Decision will be entered under Rule 155.
1
California law
requires that attorneys maintain a client trust-fund account. Retainers remain
in the account until earned. Any interest earned is taken by the State to pay
for legal services to the indigent. Cal. Bus. & Prof. Code sec. 6211 (West
2003 & 2013 Supp.). Because Fiore rarely obtained retainers—he preferred to
bill clients after work was complete—the client trust fund had very little
money in it.
2
Unless otherwise
indicated, all section references are to the Internal Revenue Code in effect
for the years in issue.
3
The lack of
unreported income from 1993-95 may be due to Agent Wong's oversight—she failed
to perform a bank-deposits analysis. But it's the Commissioner's burden here,
and we decline to make any finding that Fiore had unreported income in 1993-95
when the IRS didn't look for it.
4
As explained in the
facts section, the 1996 and 1997 tax years were never subjected to full audit
because of IRS oversight, so there may have been improper expenses here as
well. But we won't draw inferences in favor of finding fraud when it's the
Commissioner's burden.
5
Fraud was not the
only mischief going on--after a business dispute, a competitor threatened to
“qbury” Spill, and Filly's soon burned to the ground. Spill v. Commissioner,
T.C. Memo. 1989-213, 1989 Tax Ct. Memo LEXIS 213, at *18. Spill found a new
location for his store, but shortly after he moved there, it was firebombed.

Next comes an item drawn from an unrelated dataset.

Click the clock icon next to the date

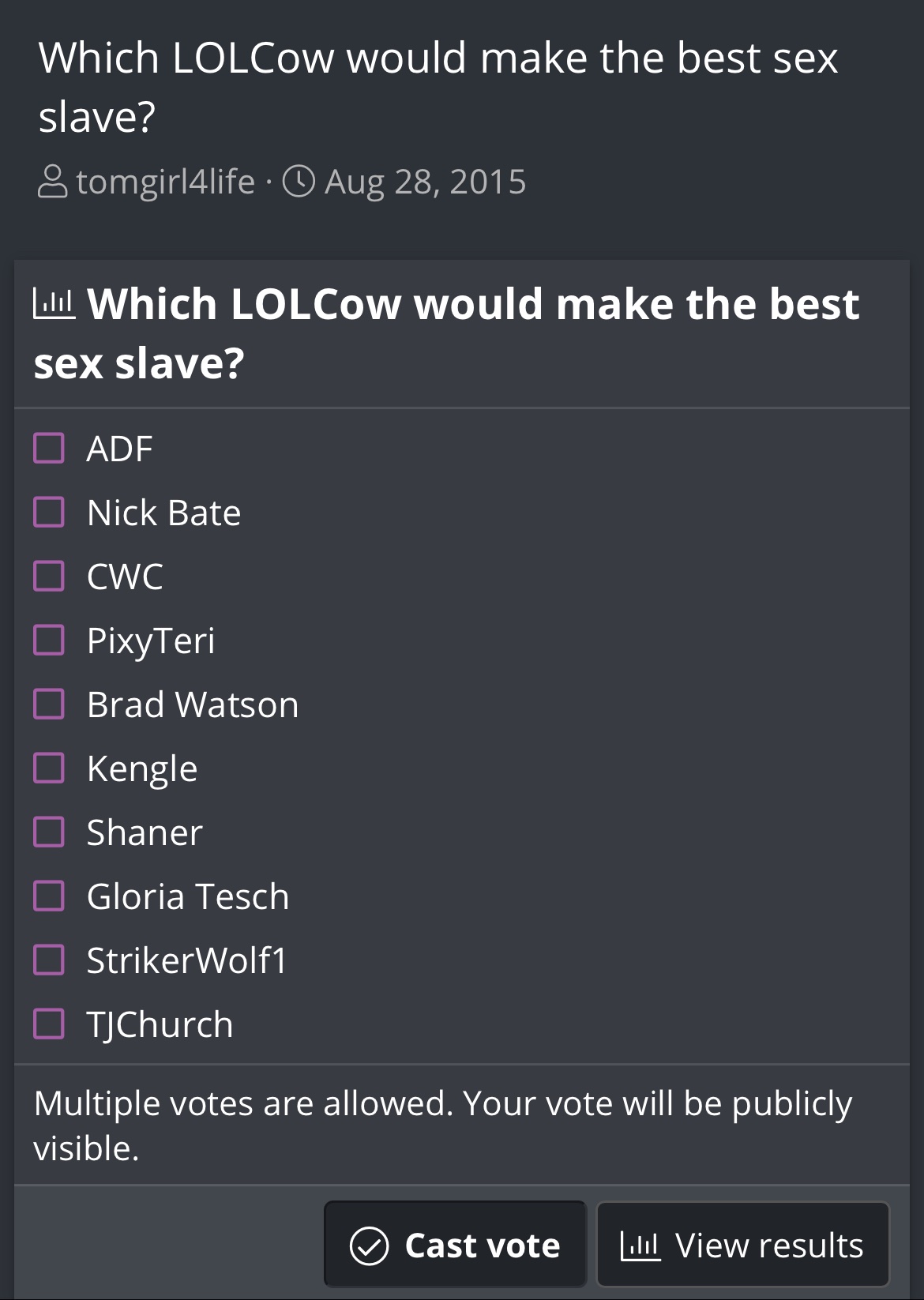click(299, 182)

Id. We were careful to note that the competitor was killed before the trial
when, after defaulting on a loan from an unregulated segment of the financial
industry, he was killed in an “accident”. See id., 1989 Tax Ct. Memo LEXIS, at
*18 n.6. (Brooklyn was apparently rough before it became hip.)
6
“Since Jewell was
decided in 1976, every circuit—with the exception of the D.C. Circuit—has
adopted its central holding. Indeed, many colloquially refer to the deliberate
ignorance instruction as the `Jewell instruction.” United States v. Heredia,
483 F.3d 913, 918 (9th Cir. 2007) (en banc).
7
The instruction
allowed the jury to find that the government met its burden if “the defendant
was not actually awarethat there was marijuana in the vehicle he was driving
when he entered the United States his ignorance in that regard was solely and
entirely a result of his having made a conscious purpose to disregard the
nature of that which was in the vehicle, with a conscious purpose to avoid
learning the truth.”
8
“To act `knowingly'
*** is not necessarily to act only with positive knowledge, but also to act
with an awareness of the high probability of the existence of the fact in
question.” United States v. Jewell, 532 F.2d 697, 700 (1976).
9
See, e.g., United
States v. Stadtmauer, 620 F.3d 238, 257 [106 AFTR 2d 2010-6206] (3d Cir. 2010);
United States v. Sdoulam, 398 F.3d 981, 993 n.8 (8th Cir. 2005); United States
v. Jaffe, 387 F.3d 677, 681 (7th Cir. 2004); United States v. Espinoza, 244
F.3d 1234, 1242 (10th Cir. 2001); United States v. Scott, 159 F.3d 916, 922
(5th Cir. 1998).
10
See, e.g., United
States v. Puche, 350 F.3d 1137, 1148-49 (11th Cir. 2003); United States v.
Willis, 277 F.3d 1026, 1031 [89 AFTR 2d 2002-627]-32 (8th Cir. 2002); United
States v. Delreal-Ordones, 213 F.3d 1263, 1268-69 (10th Cir. 2000); United
States v. Pac. Hide & Fur Depot, Inc., 768 F.2d 1096, 1098 (9th Cir. 1985).
11
The relevant part of
the jury instruction read as follows: “You may find that the defendant acted
knowingly if you find beyond a reasonable doubt that the defendant was aware of
a high probability that drugs were in the vehicle driven by the defendant and
deliberately avoided learning the truth.” Heredia, 483 F.3d at 917.